Out of the box, the Salesforce platform exposes its objects, standards, or customers via a REST interface. This is the most simplistic solution to supporting call-in integrations. However, if more complex processing is required before the data being requested is ready—for example, the data needs to be reformatted into a particular structure—then Apex REST services could be the right option. However, your governance team will need to subject the project to further governance phases to support the Apex coding introduction.

UI Update Based on Data Changes
The Salesforce platform offers the following platform-specific technology to support the UI Update Based on Data Changes integration pattern:
  • Streaming API (optimal)

There will be a few programmatic elements to this integration solution; therefore, your governance team will need to review this not only from an integration perspective, but also from a code quality perspective.

Data Virtualization
The Salesforce platform offers a few platform-specific technologies to support the Data Virtualization integration pattern, as follows:
  • Salesforce Connect (optimal)

  • Apex web services (suboptimal)

  • Apex REST services (suboptimal)

Your governance team must make sure the project team understands the implications of data virtualization.
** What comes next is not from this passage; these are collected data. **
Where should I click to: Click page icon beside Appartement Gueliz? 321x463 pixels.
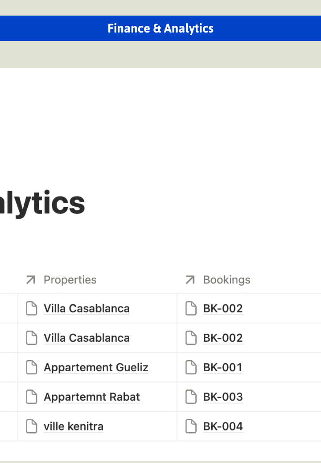click(x=32, y=367)
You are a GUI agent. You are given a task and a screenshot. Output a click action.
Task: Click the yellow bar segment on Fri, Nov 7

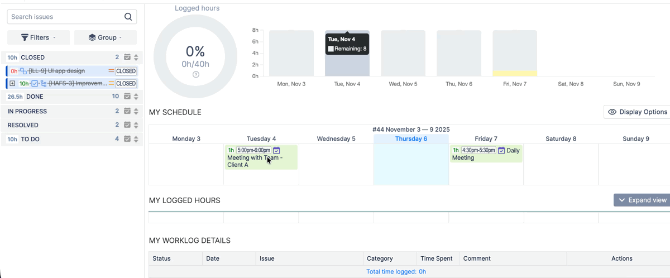(x=514, y=73)
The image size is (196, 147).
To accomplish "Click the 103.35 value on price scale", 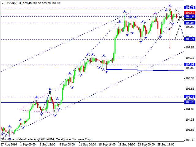I will coord(190,140).
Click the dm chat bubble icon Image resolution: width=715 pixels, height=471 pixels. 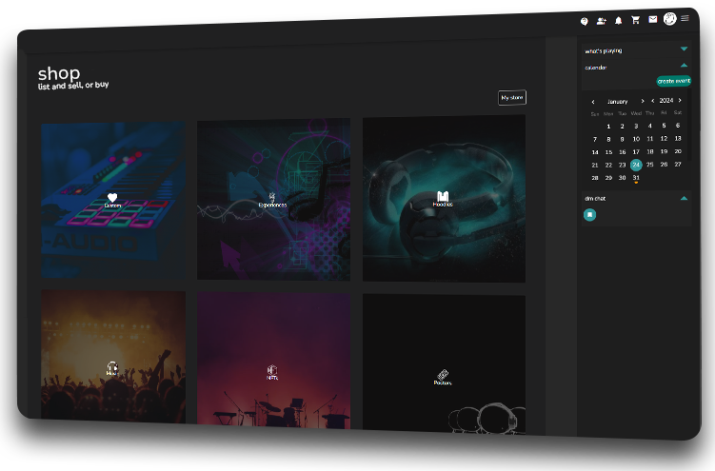pyautogui.click(x=589, y=215)
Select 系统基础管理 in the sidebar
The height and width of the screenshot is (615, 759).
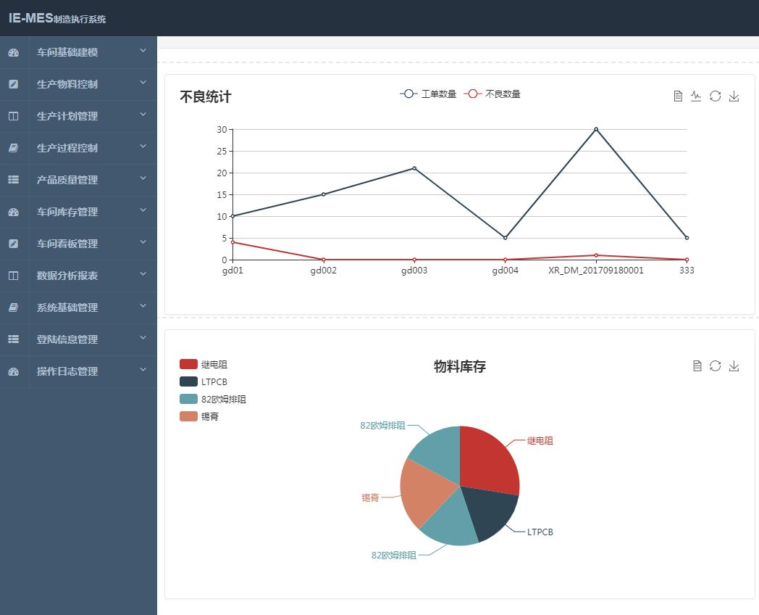click(x=67, y=308)
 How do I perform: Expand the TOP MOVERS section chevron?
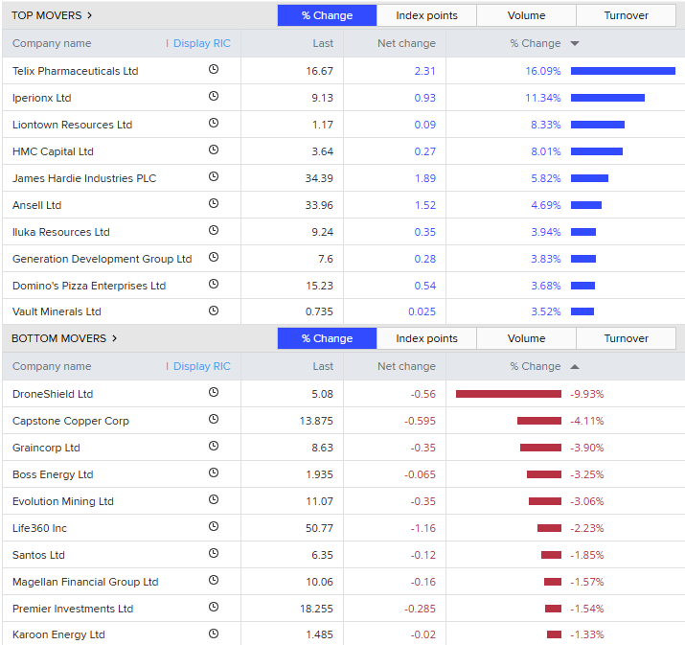pyautogui.click(x=90, y=15)
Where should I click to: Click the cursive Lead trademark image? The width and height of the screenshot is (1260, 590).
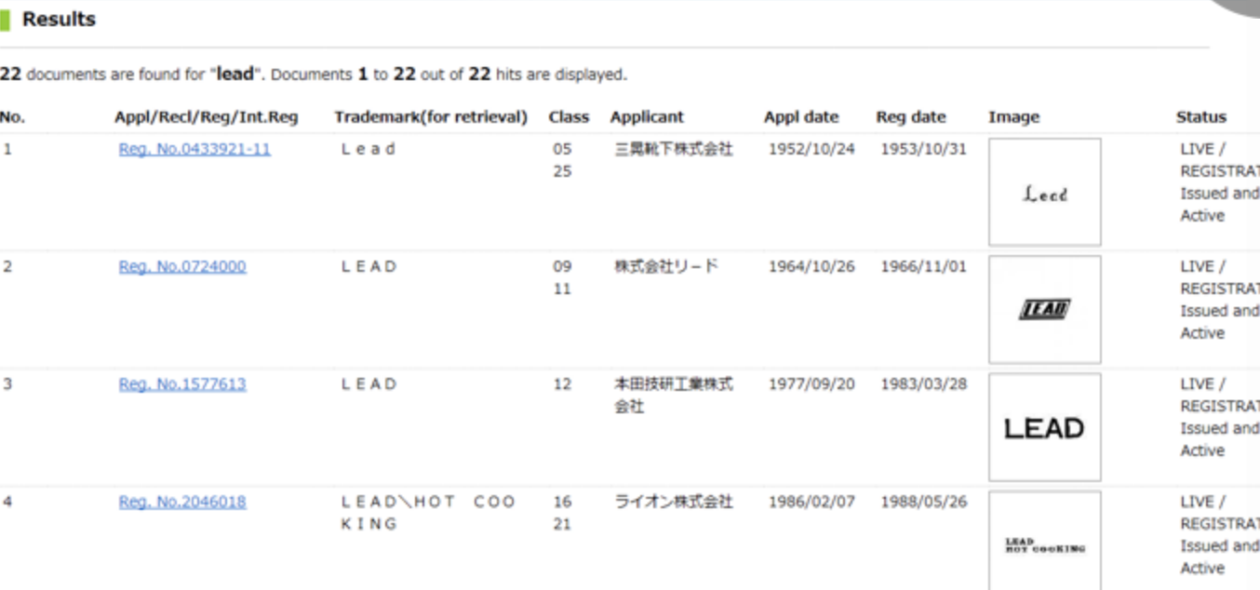[1044, 193]
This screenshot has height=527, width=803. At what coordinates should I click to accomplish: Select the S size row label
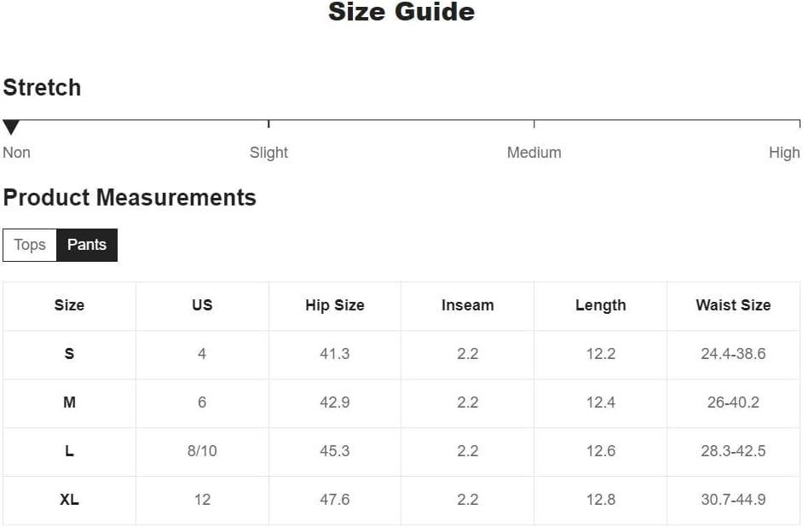69,354
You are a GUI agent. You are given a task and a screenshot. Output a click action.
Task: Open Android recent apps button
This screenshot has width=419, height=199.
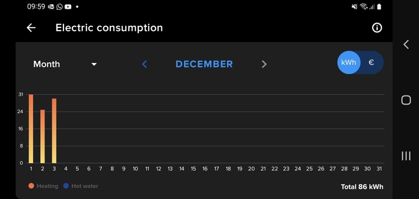[406, 155]
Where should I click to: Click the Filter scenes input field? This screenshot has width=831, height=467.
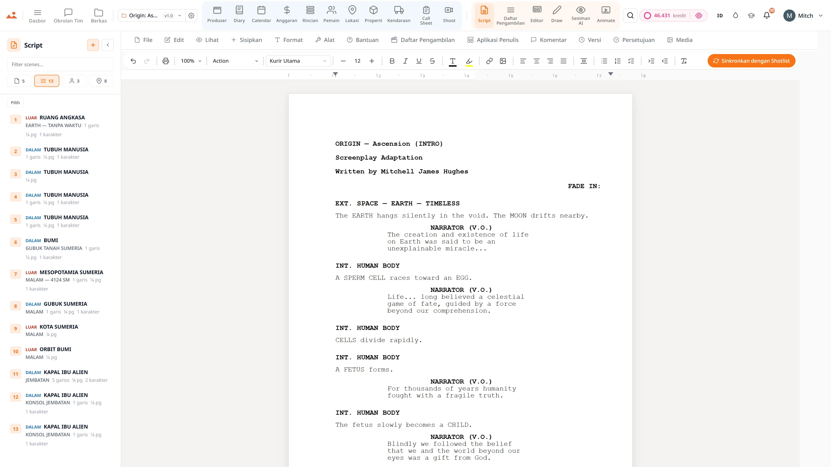click(x=60, y=64)
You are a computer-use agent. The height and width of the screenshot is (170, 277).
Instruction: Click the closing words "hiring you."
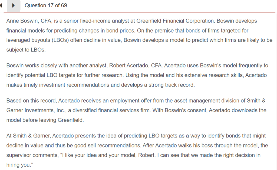[x=19, y=165]
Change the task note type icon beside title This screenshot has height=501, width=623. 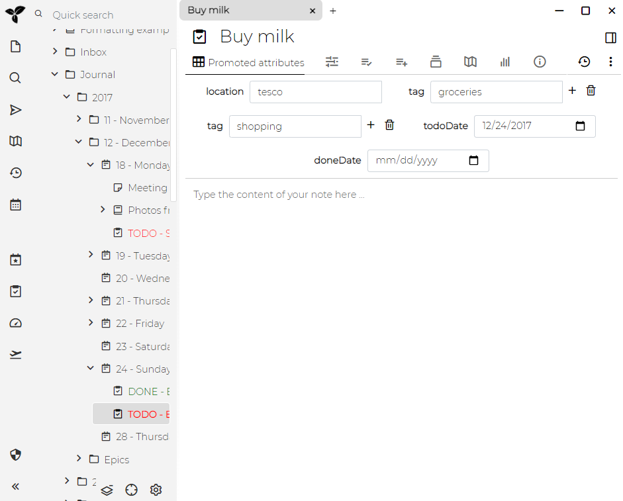coord(199,37)

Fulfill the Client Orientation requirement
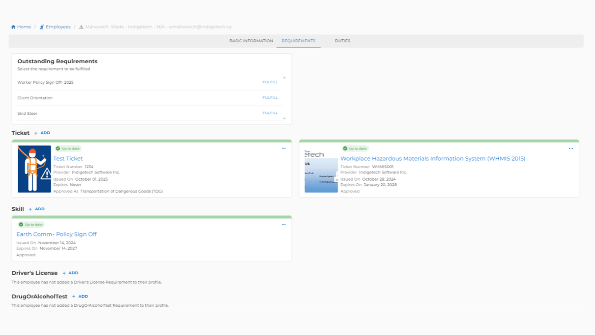tap(270, 98)
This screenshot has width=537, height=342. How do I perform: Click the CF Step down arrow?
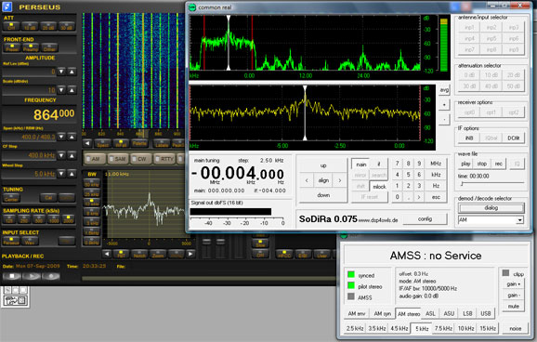61,155
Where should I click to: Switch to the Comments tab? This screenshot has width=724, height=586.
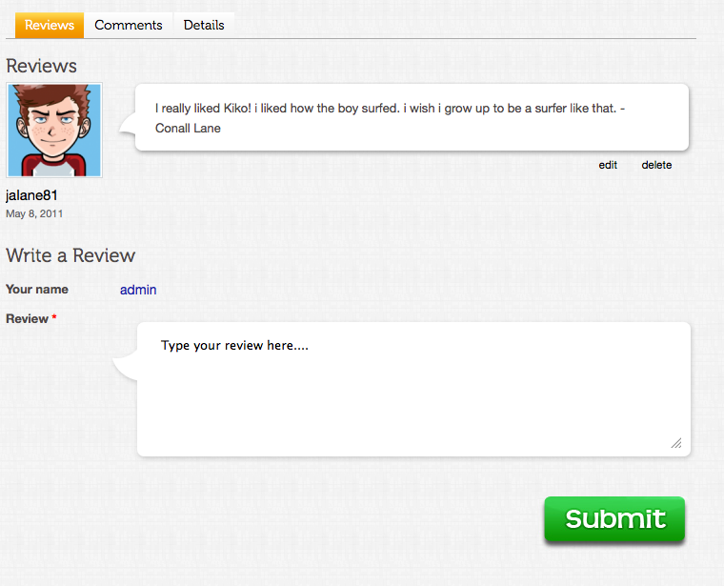[x=129, y=25]
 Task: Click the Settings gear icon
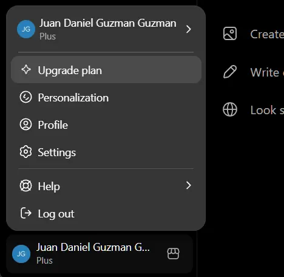click(x=25, y=152)
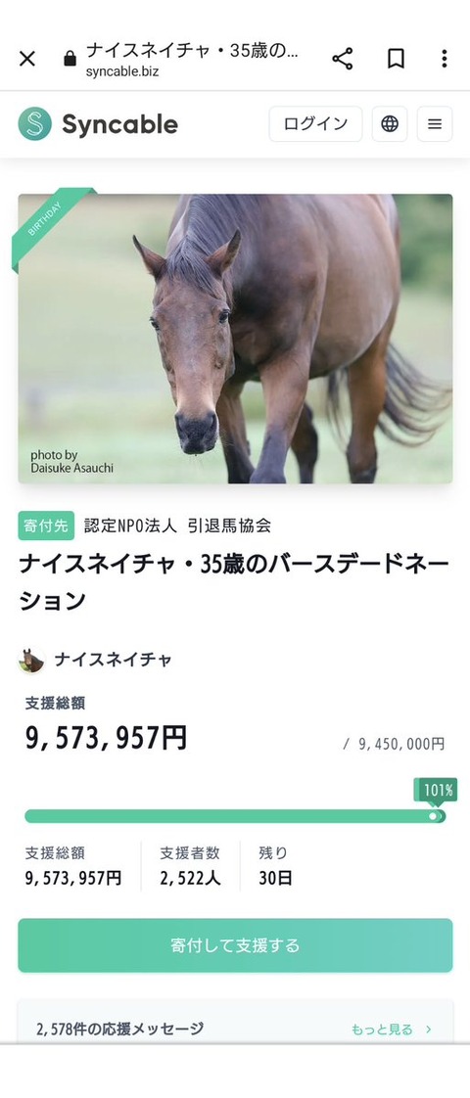Click the Syncable logo
This screenshot has width=470, height=1098.
point(98,124)
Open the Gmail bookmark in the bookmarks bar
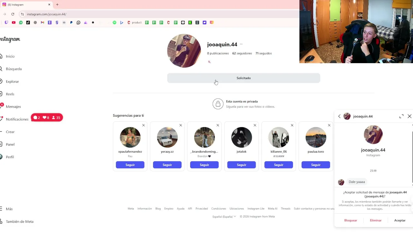 pos(42,23)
On the surface this can be a very straightforward solution to implement, especially if Salesforce Connect is suitable. However, the project team should be confident that they have understood any longer-term implications around the data’s being virtualized and where that data resides currently. Will this data be available for the lifespan of the application the project is building? Will the data format remain consistent for the lifespan of the application that the project is building? Additionally, where Salesforce Connect is being used, it may be prudent to understand Salesforce’s longer-term support for the connector you are planning to use.

Govern the usage of the Lightning platform integration APIs and features and determine whether they have been appropriately used

Salesforce offers many APIs, and as previously mentioned some are more suited than others to specific integration patterns.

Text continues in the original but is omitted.